Celebrate One Year of Sifang Sanchuan With a Menu Designed to Stimulate All Five Senses

It seems like just yesterday that Mercedes Me revved into Sanlitun but just like that a year has passed. To celebrate this milestone, they have invited internationally acclaimed Chef Alan Hei to create a menu that is designed to stimulate the five senses. Chef Alan is a founding member of Food & Wine China and the host of 50 Best Restaurants China. 

As our editor Tracy wrote in her review last year, the Sifang in the restaurant's name "represents four squares (Kunming, Guiyang, Chengdu, and Chongqing). Together they define the ancient realm of Southwest China with their diverse cultures and various landforms. Sanchuan refers to the region's ancient Wei, Jin, and Luo rivers. The name also describes the desire to discover new places."

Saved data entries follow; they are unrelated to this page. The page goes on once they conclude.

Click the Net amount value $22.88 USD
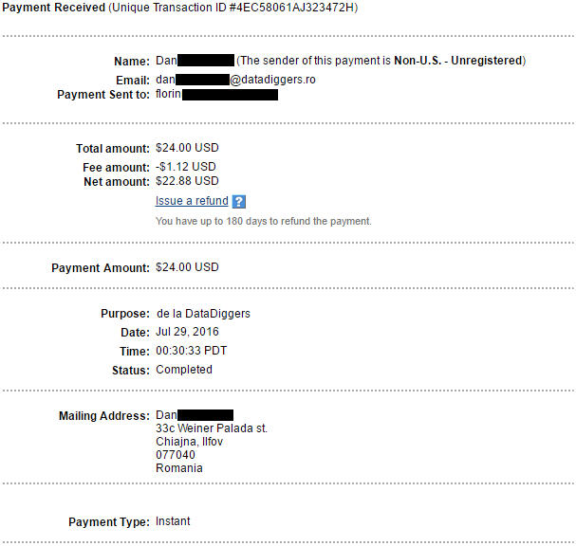The height and width of the screenshot is (546, 576). pyautogui.click(x=187, y=181)
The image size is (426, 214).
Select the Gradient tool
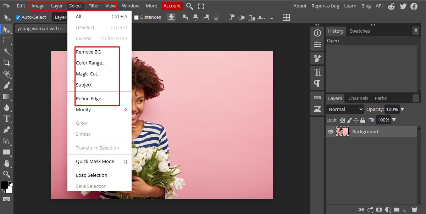[7, 97]
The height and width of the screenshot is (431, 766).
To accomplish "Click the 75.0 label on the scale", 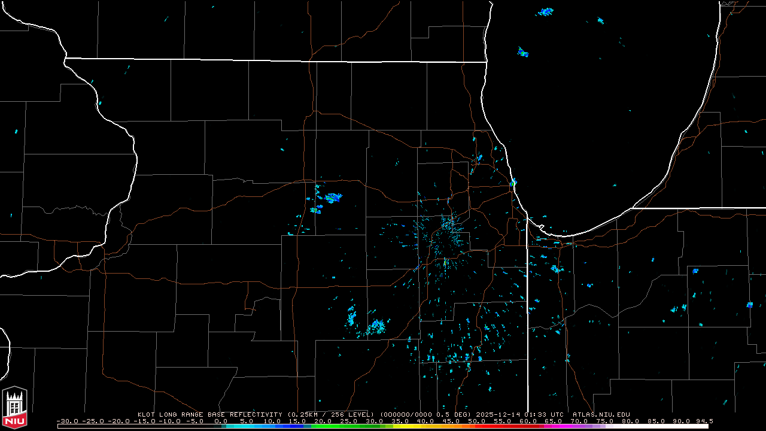I will pos(605,421).
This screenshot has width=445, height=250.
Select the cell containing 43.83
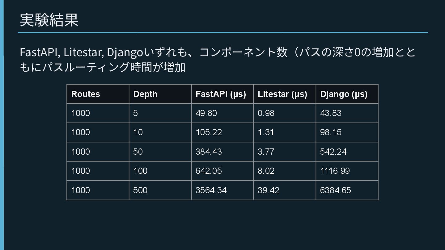331,113
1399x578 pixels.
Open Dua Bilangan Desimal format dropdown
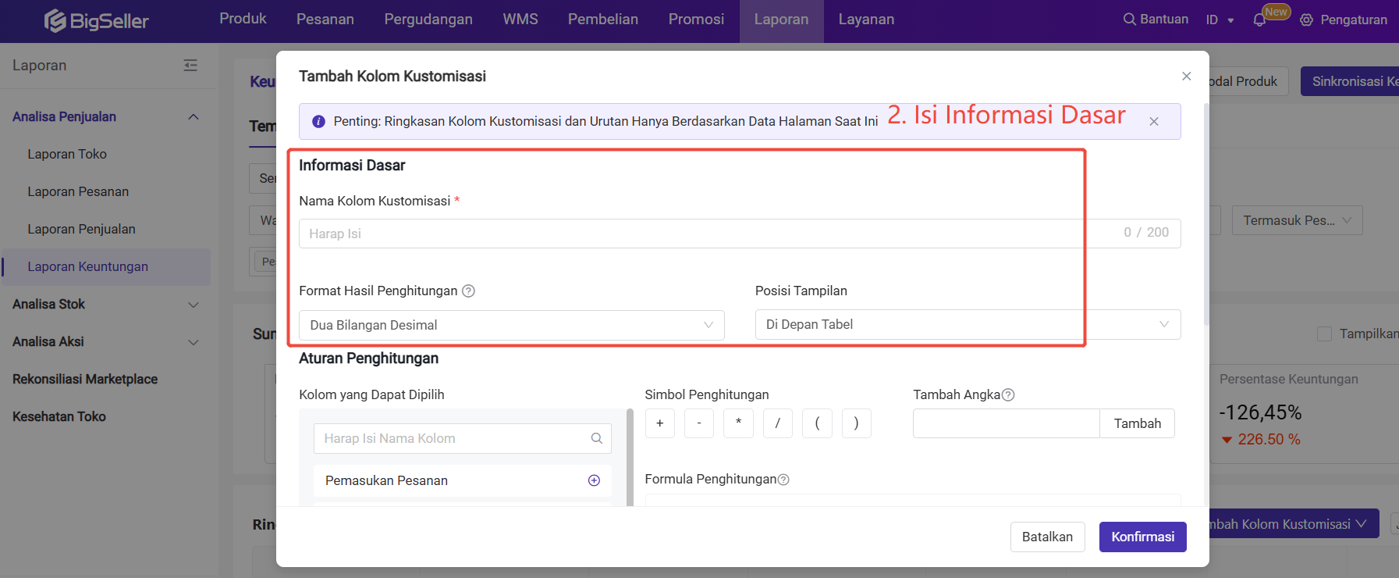[511, 325]
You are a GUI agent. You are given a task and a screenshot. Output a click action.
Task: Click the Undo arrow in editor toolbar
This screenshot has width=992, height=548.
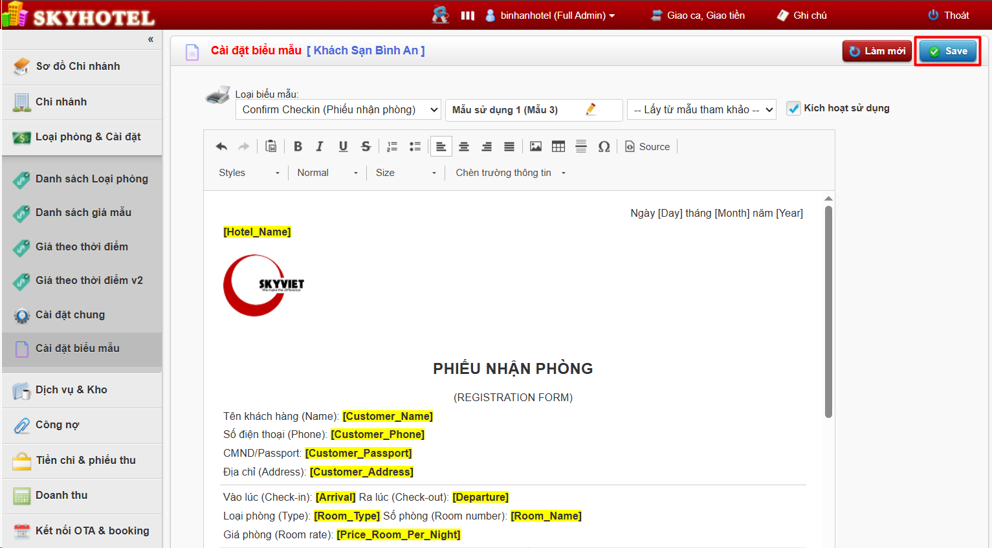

The "Five Senses" menu also draws on influences from the provinces of southwestern China but adds international flavors from Southeast Asia and beyond, as well as modern techniques. The menu kicks off with "taste of touch" (pictured at top), a thoroughly modern combination of tuna tartare served with a mala Sichuan sesame sauce and crispy chicharrones. The second course (pictured above) certainly did its job of evoking the sense of taste, combining tempura soft shell crab with a spicy peach salad and an ever so slightly sweet mango lassi "snow." For those who wouldn't think to pair crab with peach – now you know.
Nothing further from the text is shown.